調理器具(?)といえば、食事を温める電熱器と給湯器くらいしかありませんが、栄養を考慮された宇宙食は味も良く、仕事の疲れを癒してくれます。
「標準食」と呼ばれるNASAの宇宙食は、NASAとそれに協力するJAXA・ユーロッパ宇宙機関・カナダ宇宙庁から送り出された宇宙飛行士たちが、毎日食べる宇宙食メニューです。昔ながらの缶詰は意外にあまりなく、お湯を加えて戻すフリーズドライの食品と、調理されてすぐ食べれる状態のものがパウチに入った食品が主流です(一方、ロシアの宇宙食は、缶詰とフリーズドライが半々くらいです)。
「肉・魚食品」、「朝食」、「サイドメニュー」、「スナック・フルーツ」、「ドリンク」などと種類別に分けられて、1週間〜2週間分くらいがまとまって梱包されています。新しいパックを開けると、各人が好きなものから食べていくというシステムなのですが、どの食品もそれなりに美味しいのと、好物であっても同じものを食べ続けると飽きてくるので、みんなが嫌いなものが最後に残って誰も手を付けないということはほとんどありません。
クルーが入れ替わっても常に共通の「標準食」とは別に、宇宙飛行士個人が自分で選んで持っていける宇宙食は「クルー選択食」と呼ばれます。

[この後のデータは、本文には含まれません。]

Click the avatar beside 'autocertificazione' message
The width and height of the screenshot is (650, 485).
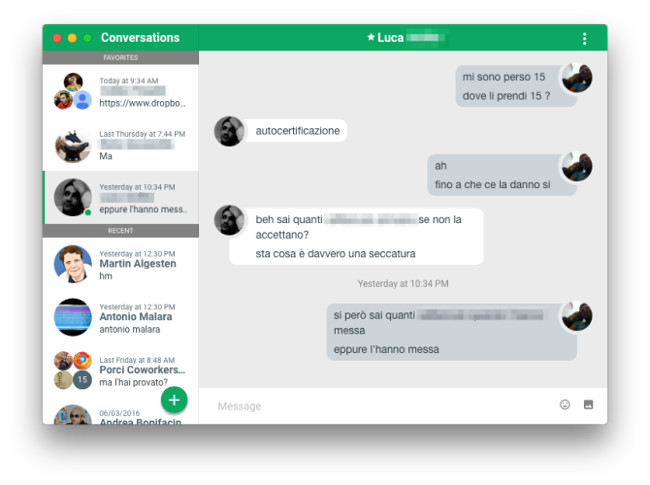229,131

割合としては当人が食べる量全体の20〜30%くらいでしょうか。わたしはもちろんJAXAの用意してくれた「宇宙日本食」を持ってきましたが、一緒にミッションを行っているNASAの宇宙飛行士たちは、「標準食」メニューにはないNASAの宇宙食や、ロシアの宇宙食などを選んで持ってきているようです。

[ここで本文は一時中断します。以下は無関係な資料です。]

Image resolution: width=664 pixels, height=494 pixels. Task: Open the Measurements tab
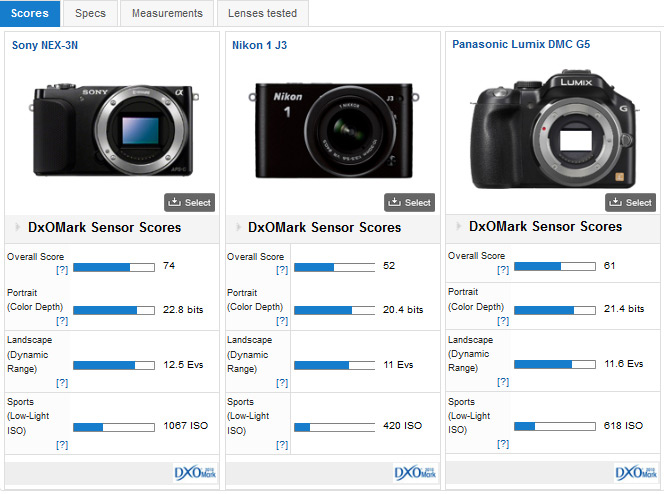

美味しい宇宙食といえども、1〜2週間ごとに同じメニューのパックを開けていくので、どうしても食べ飽きてきます。そんなときに、自分で選んで持ってきた「選択食」は、いつもと違う食事を楽しむことができて、より一層美味しく感じるものです。
そんな宇宙食ですが、われわれが苦労しているのは、とにかくたくさんの量を食べないといけないということです。長期にわたって宇宙滞在をしていて、一番大切なのは骨と筋肉を弱らせないことですが、このため毎日の体力トレーニングとは別に、体重を減らさないように毎日3,000キロカロリー近くの食事を摂ることが推奨されているのです。食べた食品を登録することで、毎日の食事摂取状況を確認することができるアプリケーションで栄養管理が行われていますが、
「あぁ、まだ2,000キロカロリーしか食べれていない!」
「オレなんか、まだ1,800キロカロリーだ」
という会話が、常にダイニングテーブルの前で交わされています。まるで相撲部屋の力士か、大学体育会運動部の合宿所みたいです。
ちなみに推奨食事量はNASAの担当者が宇宙飛行士の元の体重や身長から計算してくれます。体重がベースだと何となく、筋肉量があって、体重の重い宇宙飛行士たちの方がたくさん食べないといけないように思われますが、身長のせいか、背が高い割にはヒョロヒョロして一番体重の軽いわたしが、彼らよりもたくさん食べないといけない、というのがつらいところです。
「おやつはあるんですか?」とか、「宇宙で甘い物は食べれますか?」という質問を受けることがあります。宇宙食のスナックとして、チョコレートやナッツ類、ドライフルーツ、シリアルバーなど、いろいろな種類が用意されていて、仕事の合間を見つけては、間食をしてカロリー摂取に励んでいます。
飲み物も豊富で、アルコール飲料こそありませんが、コーヒー、お茶、ジュース、ミルク、ミルクシェークなどを楽しむことができます。いずれも粉末状のものを水やお湯を加えるものですが、それなりに美味しいと感じます。実験サンプルや薬品を冷やして保管するための冷蔵庫の一つをクルー用に使用することが許されているので、お気に入りを冷やして飲むこともできるようになっています。
宇宙食とは別に、定期的に物資を運んできてくれる輸送宇宙船に乗せられた生鮮食品(果物など)もあり、宇宙の食生活は実にバラエティー豊かです。